It is further conceivable to provide an additional bypass of Hauptölgallerie to the cylinder head, wherein preferably the additional bypass line comprises an additional bypass valve which is closed when the bypass valve is closed, and wherein in particular the bypass valve and the additional bypass valve via the same valve actuator can be actuated. As a result, improved heating of the reduced amount of lubricating oil can be achieved by guiding the oil flow through rapidly heating regions of the cylinder head and thus improved lubrication. In many engines, the oil flow rate is limited by the cylinder head, for example, by throttling the cylinder head gasket, or by additional throttle valves. For example, the oil supply line from the engine block to the cylinder head may have a diameter of 10mm, however, the transition of this line through the cylinder head gasket may be limited to 3mm. This ensures that the oil pressure in the cylinder head is lower than in the engine block, so that damage to sensitive hydraulic valve lifters are avoided. The disadvantage of such throttle points is that it also reduces the volume flow in the cylinder head and so the heat transfer from the cylinder head to the engine oil is reduced, causing the oil warms up slower, which increases fuel consumption. These disadvantages can be overcome by the additional bypass to increase the flow and heat transfer in the cylinder head. The additional bypass also has the advantage that no intervening changes are required within the engine, since normally the oil flow through the cylinder head gasket is throttled, so you need not change the head gasket. It is conceivable to retrofit this additional bypass as part of a subsequent conversion of an existing lubrication system in order to achieve its advantages. The conversion can be made without any major changes in the engine, since in most cases the oil flow through the cylinder head gasket is throttled, one does not need to change the head gasket.

DRAWINGS

Further advantages result from the present description of the drawing. In the drawing, various lubrication systems are shown as a description of the background of the invention. The drawing, the description and the claims contain numerous features in combination. The person skilled in the art will expediently also consider the features individually and combine them into meaningful further combinations.

Show it:

1 a circuit diagram of a first lubrication system of an internal combustion engine;

2 a circuit diagram of a second lubrication system in an internal combustion engine;

3 a circuit diagram of another lubrication system in a cold state;

4 a schematic diagram of the system 3 in a warm state;

5 a circuit diagram of a lubrication system in an automatic transmission;

6 a circuit diagram of an embodiment of a lubrication system.

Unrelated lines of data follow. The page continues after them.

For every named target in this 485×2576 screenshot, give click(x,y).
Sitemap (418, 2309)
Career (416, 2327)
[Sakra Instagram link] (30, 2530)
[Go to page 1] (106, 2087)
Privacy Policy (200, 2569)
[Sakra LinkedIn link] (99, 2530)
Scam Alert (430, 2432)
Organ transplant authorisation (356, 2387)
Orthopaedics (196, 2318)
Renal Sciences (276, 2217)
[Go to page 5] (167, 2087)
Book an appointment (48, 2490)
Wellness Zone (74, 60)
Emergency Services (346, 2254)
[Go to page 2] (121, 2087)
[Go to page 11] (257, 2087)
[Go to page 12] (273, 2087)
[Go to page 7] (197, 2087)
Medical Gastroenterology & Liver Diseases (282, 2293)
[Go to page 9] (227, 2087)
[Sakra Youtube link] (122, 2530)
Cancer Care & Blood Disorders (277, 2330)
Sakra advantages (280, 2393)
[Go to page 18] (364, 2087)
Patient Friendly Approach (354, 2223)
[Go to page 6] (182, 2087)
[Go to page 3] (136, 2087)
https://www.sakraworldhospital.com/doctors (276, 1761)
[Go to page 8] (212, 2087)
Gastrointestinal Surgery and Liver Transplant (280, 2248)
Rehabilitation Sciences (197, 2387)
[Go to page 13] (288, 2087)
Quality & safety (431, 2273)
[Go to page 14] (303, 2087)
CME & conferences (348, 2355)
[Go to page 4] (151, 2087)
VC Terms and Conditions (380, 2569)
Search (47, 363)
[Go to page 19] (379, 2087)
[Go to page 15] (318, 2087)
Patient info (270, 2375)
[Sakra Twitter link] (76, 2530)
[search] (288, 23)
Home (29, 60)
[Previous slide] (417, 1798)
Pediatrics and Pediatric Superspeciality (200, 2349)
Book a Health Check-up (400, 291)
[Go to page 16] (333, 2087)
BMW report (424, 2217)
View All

In the different figures, the same parts are always provided with the same reference numerals, so that they are usually described only once.

1 shows an internal combustion engine 30 in a schematic diagram. The internal combustion engine 30 has an exhaust pipe 14 in which a catalyst 10 is arranged. In the illustrated lubrication system, the internal combustion engine 30 shown as a four-cylinder engine, the four cylinder manifolds in a common exhaust pipe 14 lead.

In the exhaust gas flow direction of the exhaust gas is seen in the exhaust pipe 14 behind the catalyst 10 a heat exchanger 8th arranged and in front of the catalyst is a turbocharger 24 arranged. The internal combustion engine 30 has a lubricating oil system 16 on. The lubricating oil system has an oil sump 1 , an oil supply line 2 , an oil pump 3 , facilities to be lubricated 31 a cylinder head 12 and a cylinder block 15 and a turbocharger 24 , an oil pan 5 , as well as an oil pressure relief valve 4 on.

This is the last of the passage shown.